2018年2月23日と24日に明星大学 日野キャンパスで開催された「オープンソースカンファレンス 2018 Tokyo/Spring」では、特別トラックとして「こどものプログラミング教育」トラックが設けられた。
2020年度から小学校でプログラミング教育が必修になることを受けて、子供にプログラミングを学ばせようと考える保護者が増えている。その一方で、「小学生にプログラミングを教えてどうするのか?」「何のプログラミング言語を教えるのか?」といった疑問の声も多い。GMOメディアが2018年1月に小学生の保護者を対象に実施した調査によれば、「プログラミング教育の必要性」について「わからない」との回答が半数を占めた。
「こどものプログラミング教育」トラックのセッションに登壇したCoderDojo Japan 理事の宮島衣瑛氏は、小学校で始まる「プログラミング教育」の概要と目的を解説し、学校のプログラミング教育に対して「学校外のオープンソースコミュニティも重要な役割を担う」と述べた。
「プログラミング的思考」とは何か
CoderDojoは、アイルランドから始まったオープンソースの子供向けプログラミング道場だ。世界1600カ所以上、国内では119カ所のDojo(道場)があり、すべての子供・保護者が無料で参加できる。

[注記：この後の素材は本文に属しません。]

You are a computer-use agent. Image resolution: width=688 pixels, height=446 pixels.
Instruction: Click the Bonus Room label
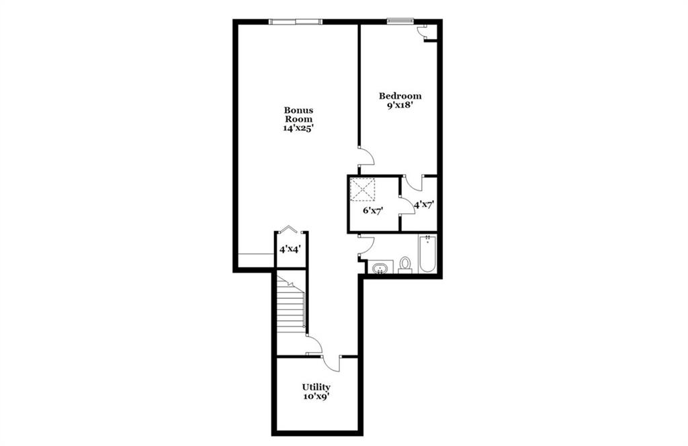(298, 114)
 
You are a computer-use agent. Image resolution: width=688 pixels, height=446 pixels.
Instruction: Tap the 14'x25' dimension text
(298, 128)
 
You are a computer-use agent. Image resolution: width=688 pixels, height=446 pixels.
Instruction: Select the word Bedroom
(400, 95)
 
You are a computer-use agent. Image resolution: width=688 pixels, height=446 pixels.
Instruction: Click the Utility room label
(316, 388)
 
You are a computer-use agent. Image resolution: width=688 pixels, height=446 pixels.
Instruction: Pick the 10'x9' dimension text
(316, 396)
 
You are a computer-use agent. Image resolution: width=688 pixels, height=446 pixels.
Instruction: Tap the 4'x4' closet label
(290, 250)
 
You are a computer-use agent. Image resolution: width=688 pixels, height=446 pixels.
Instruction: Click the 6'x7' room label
(374, 210)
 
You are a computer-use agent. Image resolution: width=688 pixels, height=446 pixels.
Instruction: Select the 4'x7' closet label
(424, 204)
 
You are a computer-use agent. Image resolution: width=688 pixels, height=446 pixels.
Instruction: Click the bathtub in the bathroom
(427, 254)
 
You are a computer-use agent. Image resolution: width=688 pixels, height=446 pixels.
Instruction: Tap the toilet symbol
(405, 265)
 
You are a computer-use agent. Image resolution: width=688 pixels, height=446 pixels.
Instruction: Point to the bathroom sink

Dojoは、学校や塾のように先生が子供にプログラミングを教えるのではなく、子供がやりたいことをメンターが支援する場だ。運営、メンターはすべてボランティアが担っている。宮島氏が理事を務める団体CoderDojo Japanは、国内のCoderDojoの運営を支援している。
宮島氏は、iOSアプリ開発やWeb制作などを手掛けるIT企業Innovation PowerのCEOでもあり、さらには学習院大学の教育学科に所属する20歳の現役大学生でもある。コードを書くエンジニア 兼 初等教育を専門に学ぶ学生の宮島氏は、「小学校で必修化されるプログラミング教育はエンジニア教育を目的としたものではありません。ここの区別の認知が進んでいないために、必修化を疑問視する人が多いのではないでしょうか」と説明する。

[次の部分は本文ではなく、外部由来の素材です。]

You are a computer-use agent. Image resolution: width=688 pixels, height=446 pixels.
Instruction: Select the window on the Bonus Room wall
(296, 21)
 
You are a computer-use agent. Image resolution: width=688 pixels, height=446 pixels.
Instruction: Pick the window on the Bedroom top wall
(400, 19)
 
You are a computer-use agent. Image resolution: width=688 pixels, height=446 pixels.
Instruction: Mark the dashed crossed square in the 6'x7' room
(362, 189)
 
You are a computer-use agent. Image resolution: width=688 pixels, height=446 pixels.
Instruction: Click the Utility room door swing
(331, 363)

小学校のプログラミング教育では、「プログラミングの授業」を設けるのではなく、算数、国語、理科、社会、体育、音楽、図工など既存の教科の授業にプログラミングを取り入れる。その目的は、「子供たちに、コンピュータに意図した処理を行うよう指示することができるということを体験させながら、将来どのような職業に就くとしても、時代を超えて普遍的に求められる力としての『プログラミング的思考』などをはぐくむことであり、コーディングを覚えることが目的ではない」(文部科学省「小学校段階におけるプログラミング教育の在り方について」(議論の取りまとめ)より)とされる。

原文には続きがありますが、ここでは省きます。